Let $F_p \hookrightarrow E \xrightarrow{\pi} (B,p)$ be a fibration with the induced map $\pi_1(F) \to \pi_1(E)$ injective, and $\pi_1(F)$ abelian. (Thus we can view $\pi_1(F) \subset \pi_1(E)$. Then there is a well defined (monodromy) action of $\pi_1(B)$ on $\pi_1(F)$. It has the same algebraic description as above:

  1. $\phi_*$ is surjective(we will show it) and thus the exact sequence of homotopy groups breaks as $0 \to \pi_1(F) \subset \pi_1(E) \to \pi_1(B) \to 0$.
  2. For $[\alpha] \in \pi_1(B,p)$, and $[\epsilon] \in \pi_1(F,p)$, we have $[\alpha] \cdot [\epsilon]=\phi_*^{-1}([\alpha]) [\epsilon] (\phi_*^{-1}([\alpha]))^{-1}$.

Proof: Recall that $\alpha$ gives a map $\widetilde \alpha=\{\widetilde \alpha_t(p)\}_{p,t}: F \times [0,1] \to E$ with $F \times {0}$ mapping as the inclusion into $E$, and $\pi \widetilde \alpha(p)=\alpha$. A standard fact is that $\alpha_1$ is a homotopy equivalence of $F$. Let $\gamma$ be a path in $F$ connecting the basepoint $p \in F$ and $\widetilde \alpha_1(p)$. Define $[\alpha] \cdot [\epsilon]:=[\gamma \widetilde{\alpha_1}(\epsilon) \gamma^{-1}] \in \pi_1(F,p)$. This is an automorphism that does not depend on the choice of $\gamma$ because the inner automorphisms of $\pi_1(F,p)$ are 0.
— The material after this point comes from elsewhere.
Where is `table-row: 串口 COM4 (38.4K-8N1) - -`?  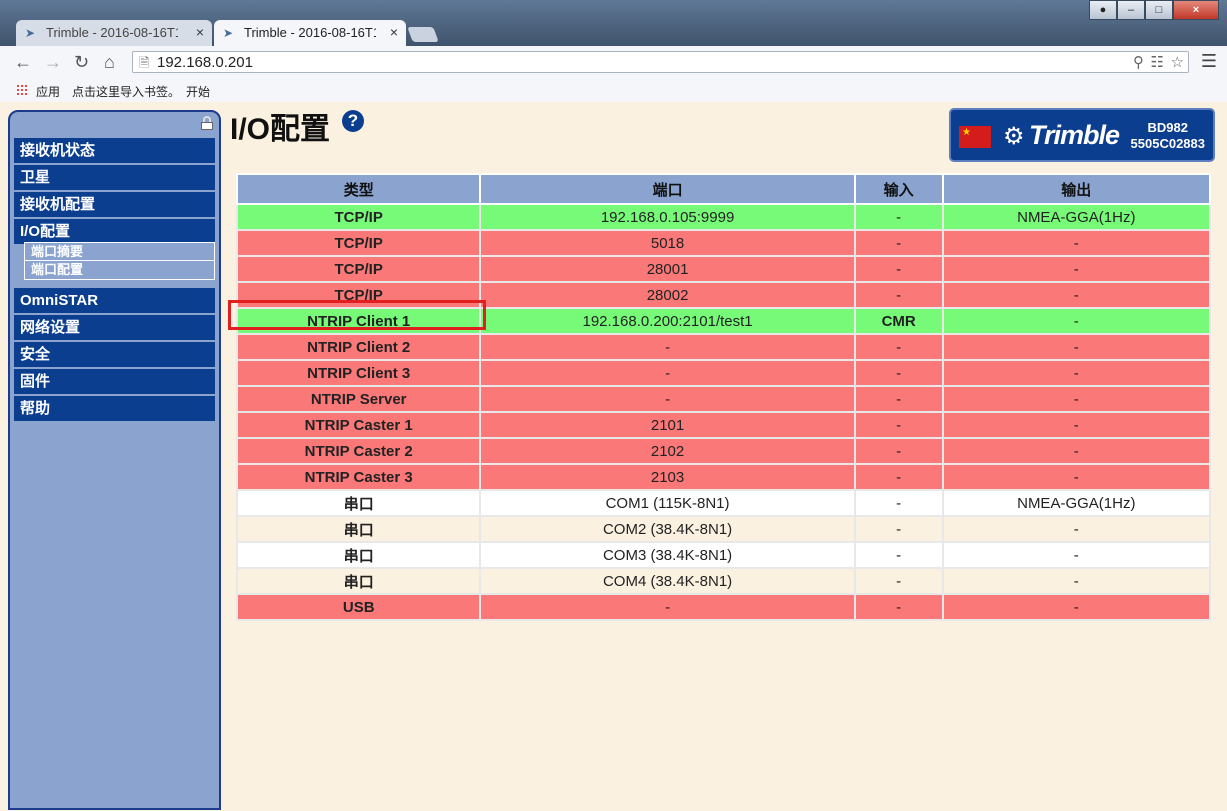
table-row: 串口 COM4 (38.4K-8N1) - - is located at coordinates (724, 581).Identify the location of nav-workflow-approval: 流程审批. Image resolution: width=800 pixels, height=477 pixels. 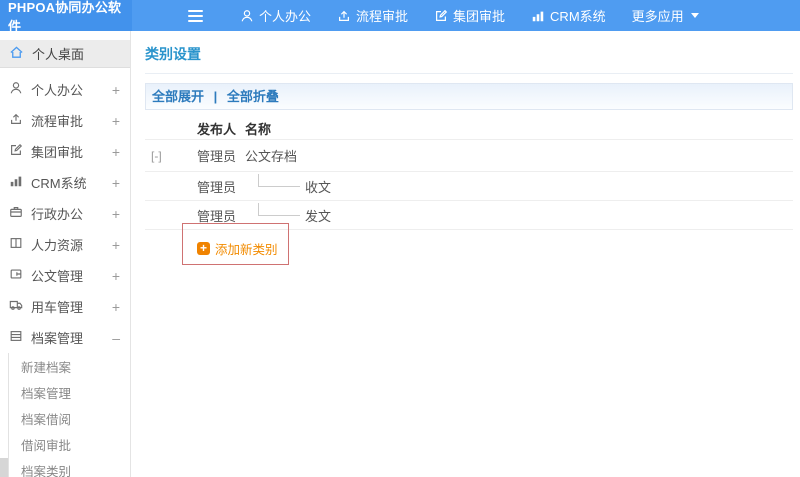
(372, 16).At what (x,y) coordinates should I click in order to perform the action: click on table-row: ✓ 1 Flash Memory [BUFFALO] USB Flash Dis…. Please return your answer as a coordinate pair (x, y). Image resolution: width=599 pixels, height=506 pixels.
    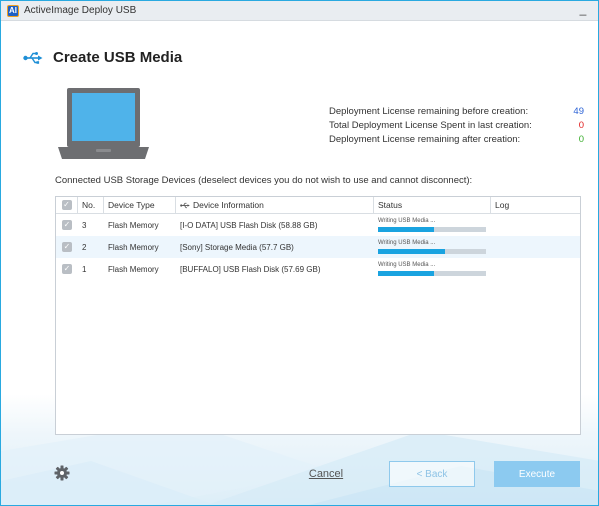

Observe that in $\pi_1(E,p)$, $[\widetilde{\alpha}(p)\gamma^{-1}][ \gamma \widetilde{\alpha_1}( \epsilon) \gamma^{-1}][ \gamma \widetilde{\alpha(p)}^{-1}]=[\epsilon]$

Therefore $[\alpha] \cdot [\epsilon]=[\gamma \widetilde{\alpha_1}(\epsilon) \gamma^{-1}]=[\gamma \widetilde{\alpha}(p)^{-1}][ \epsilon] [\gamma \widetilde{\alpha}(p)^{-1}]^{-1}$

Note that $\gamma \widetilde{\alpha}(p)^{-1}$ is a loop in $E$ that projects to $\text{(constant path)} \,\,\alpha$. This implies the surjectivity of $\pi_*$ and that $[\gamma \widetilde{\alpha}(p)^{-1}]$ is in $\pi_*^{-1}[\alpha]$. This implies part (2) of the proposition.
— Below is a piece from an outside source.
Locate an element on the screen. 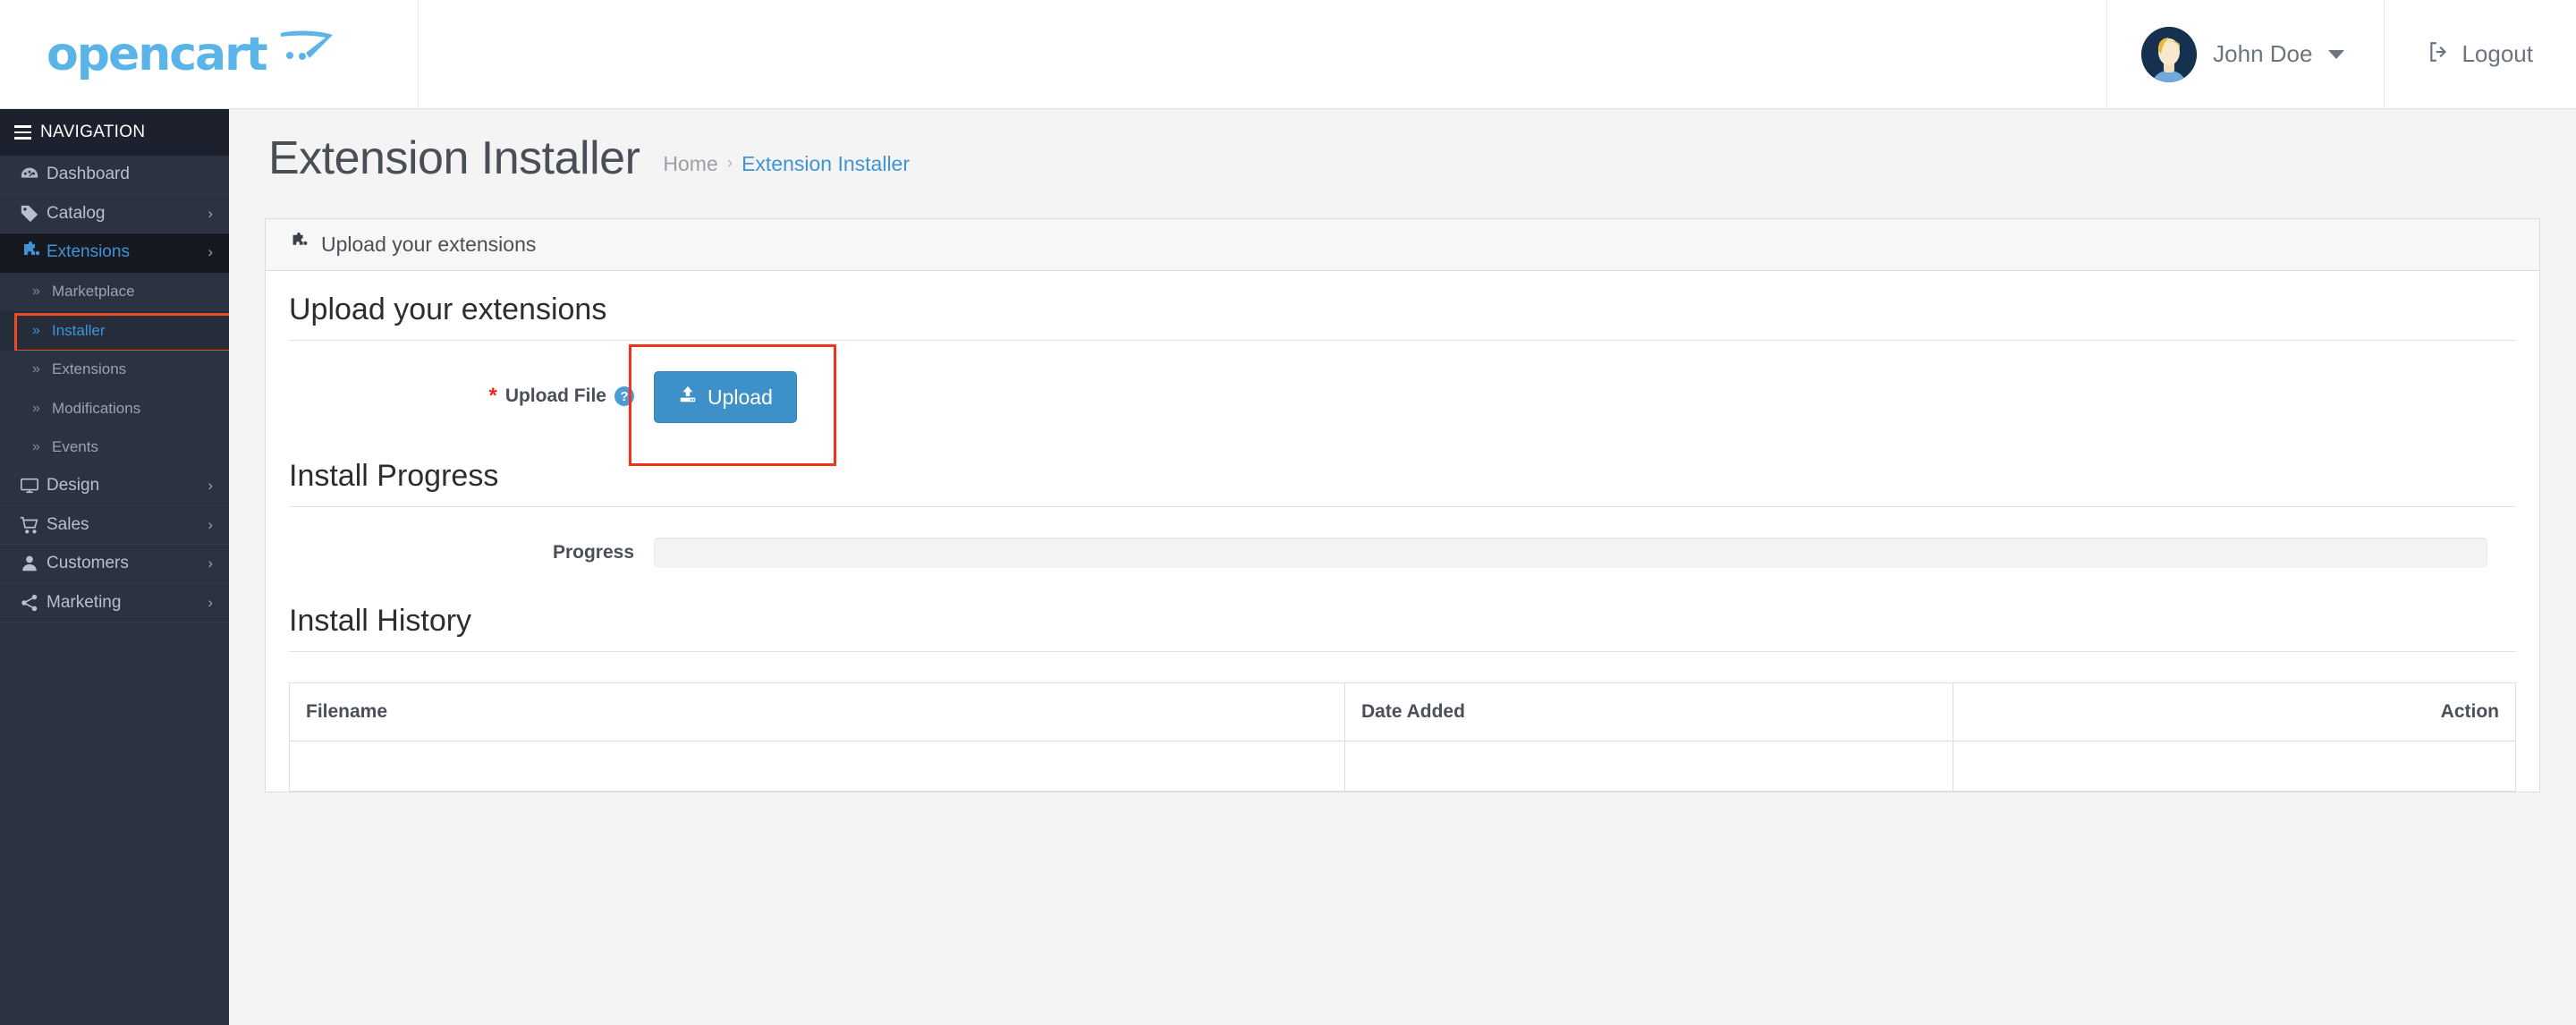 Image resolution: width=2576 pixels, height=1025 pixels. brand-logo: opencart is located at coordinates (210, 54).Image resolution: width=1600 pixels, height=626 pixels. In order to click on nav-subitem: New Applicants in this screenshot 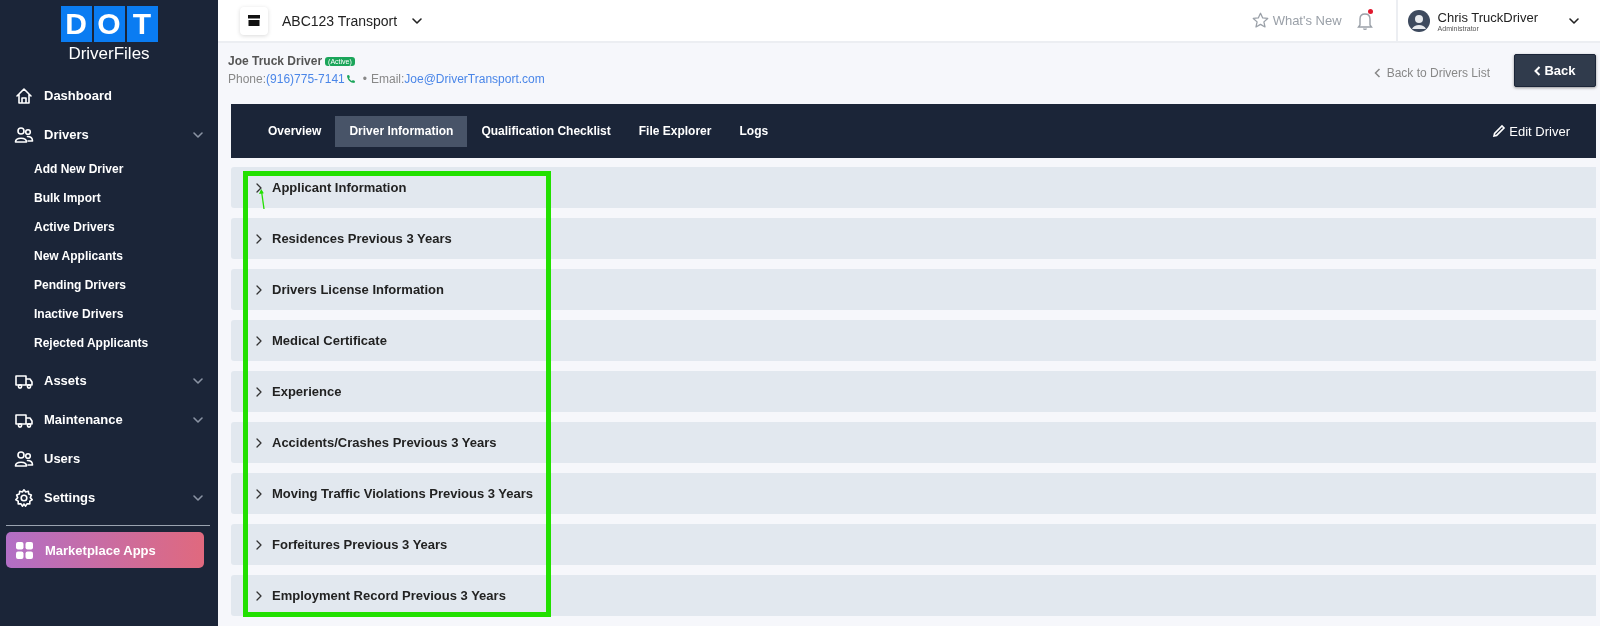, I will do `click(109, 256)`.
Now you know the algebraic description of the action. Because your extension is a central extension, this action is trivial. This gives the action on $\pi_*(K(A,1))$ since the action is trivial on the higher $pi_i$. By naturality of the hurewicz map, $\pi_1(K(C,1))$ acts trivially on $H_*(K(A,1))$.